Il progetto prevede la realizzazione di 14 pennelli ripascitori e di una scogliera
MESSINA – Dopo la gara per assegnare i lavori di “rifioritura” delle scogliere da Capo Peloro al torrente Zafferia, la struttura regionale di contrasto al dissesto idrogeologico ha mandato in appalto anche i lavori di risanamento costiero nel tratto Santa Margherita-Galati Marina. È di circa 1,2 milioni di euro l’importo complessivo della gara a cui si potrà partecipare entro il prossimo 19 aprile.
“L’obiettivo che ci siamo prefissati – commenta il presidente della Regione, Renato Schifani – è quello della salvaguardia delle nostre coste dall’erosione che ha causato un progressivo arretramento delle linee di riva e una diminuzione delle superfici sabbiose, con tutte le conseguenze che è facile immaginare per l’ambiente, il turismo e l’economia. Proprio per questo siamo impegnati in un’attività di pianificazione che ci consenta di utilizzare al meglio e in tempi brevi le risorse disponibili”.

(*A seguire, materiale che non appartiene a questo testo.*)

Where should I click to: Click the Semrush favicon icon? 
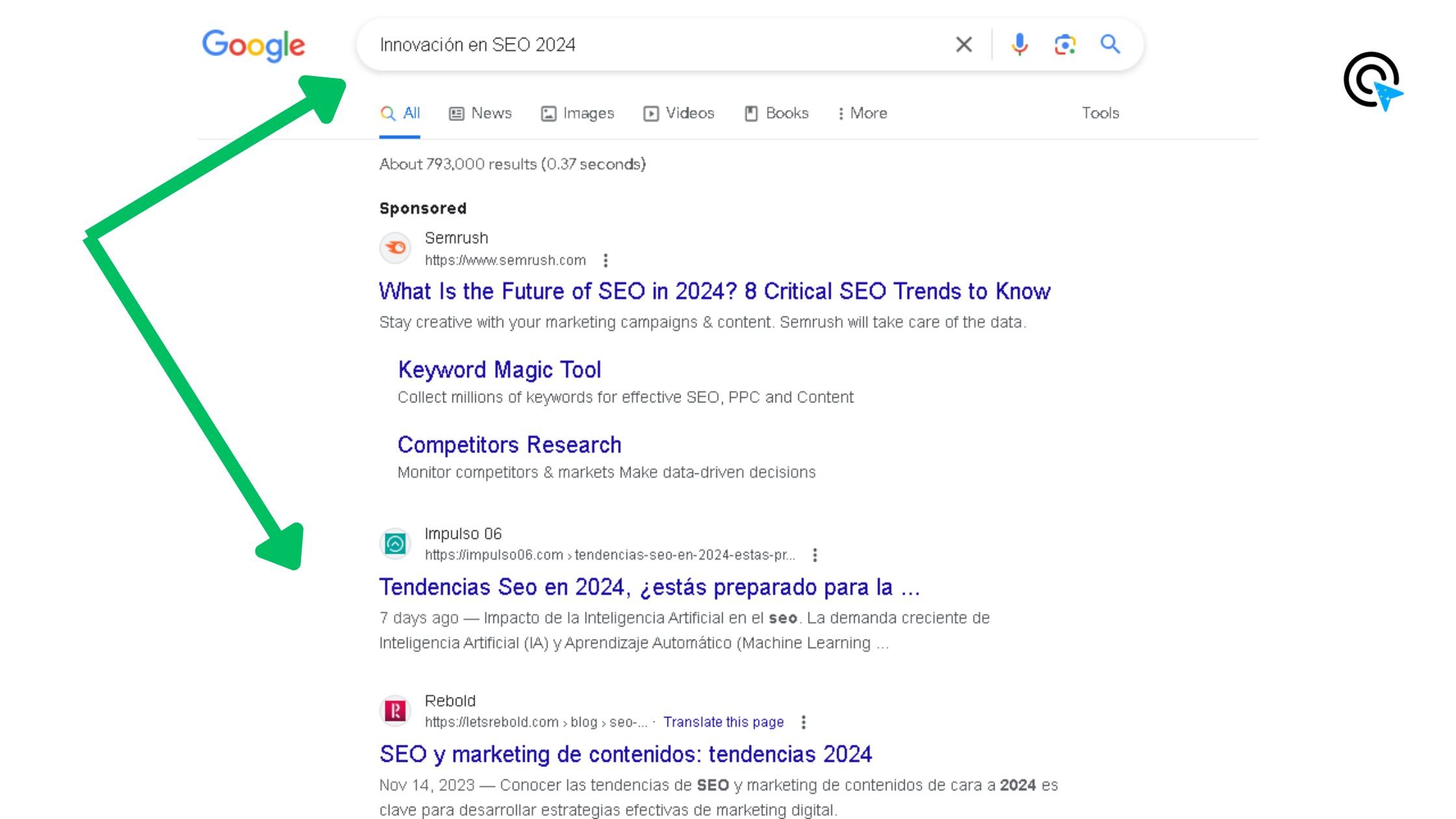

Ancora poche settimane e verranno affidati i lavori, a difesa dell’abitato e delle infrastrutture esistenti, allo scopo di restituire ai residenti e ai turisti porzioni di litorale messinese che ha subito una sensibile riduzione dell’apporto solido dei torrenti, a loro volta oggetto di interventi di cementificazione con briglie.
L’area interessata – che si sviluppa per una lunghezza complessiva di circa due chilometri – è quella a sud del villaggio di Galati Marina fino alla foce del torrente Santo Stefano. Il progetto esecutivo prevede la realizzazione di quattordici pennelli ripascitori e di una scogliera costituita da un’unica pezzatura di massi disposti in triplo strato e con inclinazione verso nord.